In what has been dubbed the “world’s first report of long-term remission from HIV in a child,” an 18-year old French woman is now in remission from HIV, despite ceasing anti-viral medicines 12 years ago, when six years of age.
Born with HIV transmitted by her mother in 1996, she was placed on four anti-viral therapies at three months of age. She continued on treatment until her family chose to pull her off treatment at the age of six.
Remarkably, 12 years later, the HIV levels in the young woman’s bloodstream are too low to measure.
Researchers contend there may be something unique in the woman’s biology that, when combined with early treatment, enabled her to control the infection. In addition, based on their previous work among adults, the researchers cite she may fall into a group known as “post-treatment controllers,” such as the “Visconti patients” – 14 adult French nationals diagnosed with HIV who received treatment soon after infection, but ceased treatment three years later. Today, 12 of the Visconti patients remain HIV-free, with an average 10 years in remission.
Early with antiretroviral therapies has been reported to aid remission by preventing the formation of HIV reservoirs inside the body.
The French woman’s story was outlined in a report presented by doctors at the International Aids Society (IAS) conference in Vancouver, Canada which ran from July 19 – July 22, 2015.
Discussing the report with the BBC, Melbournian of the Year, 2014, HIV scientist and leading infectious diseases physician, Professor Sharon Lewin, University of Melbourne, “The French teenager case provides strong evidence yet again, of the powerful benefits of starting anti-HIV treatment as early as possible.
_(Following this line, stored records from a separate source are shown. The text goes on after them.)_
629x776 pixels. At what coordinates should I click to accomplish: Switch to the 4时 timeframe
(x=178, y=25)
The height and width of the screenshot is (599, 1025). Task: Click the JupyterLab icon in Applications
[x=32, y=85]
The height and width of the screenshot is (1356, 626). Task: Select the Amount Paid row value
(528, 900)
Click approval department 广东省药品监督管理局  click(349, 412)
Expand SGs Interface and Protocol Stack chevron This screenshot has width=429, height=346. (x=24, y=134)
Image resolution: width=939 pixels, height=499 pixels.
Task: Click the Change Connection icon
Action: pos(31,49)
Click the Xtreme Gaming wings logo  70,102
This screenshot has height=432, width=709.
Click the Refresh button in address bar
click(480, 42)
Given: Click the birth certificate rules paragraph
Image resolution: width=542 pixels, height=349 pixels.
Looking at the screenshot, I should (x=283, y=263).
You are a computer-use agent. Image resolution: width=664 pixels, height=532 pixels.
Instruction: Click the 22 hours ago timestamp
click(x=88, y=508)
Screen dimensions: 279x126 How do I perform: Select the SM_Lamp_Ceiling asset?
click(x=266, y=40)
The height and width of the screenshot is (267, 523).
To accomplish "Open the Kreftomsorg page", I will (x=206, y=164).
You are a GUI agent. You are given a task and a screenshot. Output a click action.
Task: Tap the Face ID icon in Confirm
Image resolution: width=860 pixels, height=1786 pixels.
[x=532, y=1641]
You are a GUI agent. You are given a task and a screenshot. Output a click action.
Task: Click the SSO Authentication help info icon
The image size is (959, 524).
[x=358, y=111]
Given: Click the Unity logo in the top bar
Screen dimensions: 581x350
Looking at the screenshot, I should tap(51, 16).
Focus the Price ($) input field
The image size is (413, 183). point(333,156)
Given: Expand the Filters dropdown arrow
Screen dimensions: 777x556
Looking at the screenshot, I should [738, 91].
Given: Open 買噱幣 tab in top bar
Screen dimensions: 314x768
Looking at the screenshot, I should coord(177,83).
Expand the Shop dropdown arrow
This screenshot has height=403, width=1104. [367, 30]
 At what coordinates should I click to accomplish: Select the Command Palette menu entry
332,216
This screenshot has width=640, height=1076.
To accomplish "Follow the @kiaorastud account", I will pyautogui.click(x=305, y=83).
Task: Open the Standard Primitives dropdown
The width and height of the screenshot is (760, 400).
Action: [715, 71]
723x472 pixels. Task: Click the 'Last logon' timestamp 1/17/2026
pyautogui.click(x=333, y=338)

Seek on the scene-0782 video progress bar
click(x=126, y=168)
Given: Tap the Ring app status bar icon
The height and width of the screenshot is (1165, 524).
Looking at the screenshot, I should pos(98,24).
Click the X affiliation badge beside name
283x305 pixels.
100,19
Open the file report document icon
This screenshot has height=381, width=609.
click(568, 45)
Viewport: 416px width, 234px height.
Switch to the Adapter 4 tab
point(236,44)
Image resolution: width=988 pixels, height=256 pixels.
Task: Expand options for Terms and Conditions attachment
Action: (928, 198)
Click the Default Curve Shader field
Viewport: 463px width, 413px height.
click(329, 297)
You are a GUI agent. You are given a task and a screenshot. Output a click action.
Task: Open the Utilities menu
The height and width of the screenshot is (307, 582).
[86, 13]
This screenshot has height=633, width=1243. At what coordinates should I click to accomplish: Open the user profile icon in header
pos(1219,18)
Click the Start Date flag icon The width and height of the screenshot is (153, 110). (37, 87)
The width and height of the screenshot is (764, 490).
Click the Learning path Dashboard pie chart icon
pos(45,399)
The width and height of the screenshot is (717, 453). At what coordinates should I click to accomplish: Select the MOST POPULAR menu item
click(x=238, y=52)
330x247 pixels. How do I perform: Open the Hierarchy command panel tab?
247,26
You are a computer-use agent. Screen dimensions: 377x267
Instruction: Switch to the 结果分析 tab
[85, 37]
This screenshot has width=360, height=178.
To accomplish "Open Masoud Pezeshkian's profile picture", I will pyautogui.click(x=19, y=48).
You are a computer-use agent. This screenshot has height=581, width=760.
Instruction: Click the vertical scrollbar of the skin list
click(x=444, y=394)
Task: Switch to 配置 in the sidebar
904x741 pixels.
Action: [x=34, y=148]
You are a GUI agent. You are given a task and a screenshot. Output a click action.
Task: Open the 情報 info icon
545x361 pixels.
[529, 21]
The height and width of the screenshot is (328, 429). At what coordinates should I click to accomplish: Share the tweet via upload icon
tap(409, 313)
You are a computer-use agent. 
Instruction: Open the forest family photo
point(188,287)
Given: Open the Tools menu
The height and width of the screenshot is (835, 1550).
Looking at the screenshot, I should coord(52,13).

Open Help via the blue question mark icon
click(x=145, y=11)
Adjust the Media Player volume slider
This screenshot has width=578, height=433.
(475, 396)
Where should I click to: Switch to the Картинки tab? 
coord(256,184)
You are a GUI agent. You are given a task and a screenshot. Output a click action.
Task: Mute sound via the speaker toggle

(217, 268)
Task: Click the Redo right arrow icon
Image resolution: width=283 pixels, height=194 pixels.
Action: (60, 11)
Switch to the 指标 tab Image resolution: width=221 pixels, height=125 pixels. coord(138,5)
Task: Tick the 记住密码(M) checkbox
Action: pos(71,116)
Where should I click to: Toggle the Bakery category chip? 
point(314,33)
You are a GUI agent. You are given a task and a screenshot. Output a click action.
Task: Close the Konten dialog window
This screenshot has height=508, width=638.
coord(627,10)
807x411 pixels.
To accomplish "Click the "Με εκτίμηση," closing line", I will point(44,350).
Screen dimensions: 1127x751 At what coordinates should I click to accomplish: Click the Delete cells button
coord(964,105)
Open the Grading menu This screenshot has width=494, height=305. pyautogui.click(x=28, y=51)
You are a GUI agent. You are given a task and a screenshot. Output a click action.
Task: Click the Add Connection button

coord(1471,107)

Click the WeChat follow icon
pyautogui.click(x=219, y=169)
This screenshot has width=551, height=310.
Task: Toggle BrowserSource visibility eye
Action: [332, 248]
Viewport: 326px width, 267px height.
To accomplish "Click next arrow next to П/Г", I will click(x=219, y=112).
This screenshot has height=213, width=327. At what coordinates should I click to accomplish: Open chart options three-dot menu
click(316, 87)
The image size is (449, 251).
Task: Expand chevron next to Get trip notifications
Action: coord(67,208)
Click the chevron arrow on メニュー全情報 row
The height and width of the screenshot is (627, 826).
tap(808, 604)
“This is an inspiring story for those of us working in this field, and for everyone living with HIV,” said Prof Lewin.
Yet researchers continue to remain skeptical, with Prof Lewin stating, “Important though this case is, I strongly believe that to advance our efforts towards finding a cure for HIV, we need large prospective studies that can nail down who might be able to safely stop anti-viral therapy and keep the virus under control.
“A single case report is unable to do that,” said Prof Lewin.
“We need to identify a robust test to measure very low levels of virus or find a better way to predict this idea of post-treatment control.
“If we had such a test, this would really help move clinical trials in the HIV cure field forward,” Prof Lewin said.